L’industrie de la crypto dénonce la Commission des valeurs mobilières des États-Unis après que l’inspecteur général de l’agence a déclaré que près d’un an de messages texte du téléphone gouvernemental de l’ancien président Gary Gensler ont été irrémédiablement perdus en raison de “erreurs évitables”.
Texte effacé de Gensler suscite une réaction dans la cryptomonnaie alors que le chien de garde de la SEC dénonce des 'erreurs évitables'

La SEC accepte des corrections après la perte de textes de Gensler ; le secteur crypto constate un double standard
Le Bureau de l’inspecteur général (OIG) de la SEC a révélé que les textes ont été effacés en raison de défaillances techniques et procédurales au sein du Bureau de la technologie de l’information, couvrant la période du 18 octobre 2022 au 6 septembre 2023—une période qui a coïncidé avec d’importantes actions d’application de la crypto, des litiges, et des événements de marché. L’OIG a détaillé une chaîne d’erreurs : un échec de synchronisation des appareils mobiles signalé en juillet 2023, une suppression automatique de “périphérique inactif” le 17 août 2023, et une réinitialisation usine ultérieure qui a effacé les données restantes et les journaux. Le rapport officiel a été publié le 4 septembre 2025.

Le chien de garde a en outre déclaré que les problèmes reflétaient des lacunes plus larges dans la gestion du changement, les sauvegardes, la journalisation, et la coordination des fournisseurs, y compris pour les fonctionnaires de “Capstone” dont les communications sont des documents fédéraux. La SEC a informé l’OIG qu’elle a depuis désactivé les textos de l’agence avec des exceptions limitées et mis en place des sauvegardes provisoires pour les hauts responsables. L’agence a également informé en juin 2025 les Archives nationales et Administration des documents et a accepté toutes les recommandations de l’OIG dans le but de terminer les modifications d’ici novembre.

Les efforts de reconstruction partielle ont produit environ 1 500 messages à partir de processus correspondants, dont environ 38 % étaient “liés à la mission”, selon le rapport. L’OIG a indiqué qu’une partie du matériel non récupéré était probablement qualifiée de documents fédéraux qui auraient dû être conservés indéfiniment.
La réaction des avocats, dirigeants et défenseurs de la crypto a été rapide. Les critiques ont soutenu que l’agence appliquait un double standard en pénalisant les institutions financières de plus de 2 milliards de dollars pour ne pas avoir conservé des communications “hors canal” tout en perdant les textes du président pendant une période agressive d’application de la crypto. Ils ont déclaré que les suppressions pourraient nuire aux réponses à la Freedom of Information Act et à la découverte dans les affaires en cours, y compris les affaires de haut niveau contre les échanges.
L’OIG n’a pas trouvé de preuve de destruction volontaire, qualifiant l’incident de faux pas évitables plutôt que d’intention. Pourtant, des figures éminentes de l’industrie ont utilisé le rapport pour renouveler les appels à une supervision indépendante des communications des régulateurs et à des règles de rétention plus claires couvrant les outils de messagerie modernes utilisés par les hauts fonctionnaires.

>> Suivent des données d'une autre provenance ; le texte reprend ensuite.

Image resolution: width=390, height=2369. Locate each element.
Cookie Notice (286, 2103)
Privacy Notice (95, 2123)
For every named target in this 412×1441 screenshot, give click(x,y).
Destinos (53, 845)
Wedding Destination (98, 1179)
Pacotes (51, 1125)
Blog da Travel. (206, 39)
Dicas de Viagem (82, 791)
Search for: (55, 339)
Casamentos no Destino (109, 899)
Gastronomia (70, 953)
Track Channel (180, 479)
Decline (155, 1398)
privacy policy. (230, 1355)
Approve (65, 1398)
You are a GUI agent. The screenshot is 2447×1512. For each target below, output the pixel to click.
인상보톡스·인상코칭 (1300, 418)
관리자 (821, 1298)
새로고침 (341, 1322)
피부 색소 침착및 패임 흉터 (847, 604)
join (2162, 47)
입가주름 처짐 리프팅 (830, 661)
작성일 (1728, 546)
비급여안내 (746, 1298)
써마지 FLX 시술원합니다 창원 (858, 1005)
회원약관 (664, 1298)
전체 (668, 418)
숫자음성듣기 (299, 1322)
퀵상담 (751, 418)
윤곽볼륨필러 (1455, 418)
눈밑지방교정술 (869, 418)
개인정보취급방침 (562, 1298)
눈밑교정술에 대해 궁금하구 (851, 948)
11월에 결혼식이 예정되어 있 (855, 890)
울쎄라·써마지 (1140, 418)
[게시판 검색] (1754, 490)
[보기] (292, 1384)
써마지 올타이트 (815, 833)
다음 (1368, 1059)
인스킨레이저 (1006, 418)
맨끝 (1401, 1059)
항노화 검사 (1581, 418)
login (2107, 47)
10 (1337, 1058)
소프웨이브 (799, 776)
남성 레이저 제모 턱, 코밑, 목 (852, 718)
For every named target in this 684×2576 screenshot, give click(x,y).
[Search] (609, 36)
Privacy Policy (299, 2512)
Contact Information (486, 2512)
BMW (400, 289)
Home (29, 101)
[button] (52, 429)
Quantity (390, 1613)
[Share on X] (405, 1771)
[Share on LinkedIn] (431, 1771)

La controverse survient dans le contexte de l’effondrement de FTX, des décisions judiciaires sur les fonds négociés en bourse cryptographiques, et des poursuites impliquant des plates-formes crypto majeures. Avec une confiance déjà mise à mal, les révélations ont intensifié les frictions entre la SEC de l’administration Biden et les entreprises d’actifs numériques qui critiquent depuis longtemps ce qu’elles décrivent comme une “réglementation par la répression”.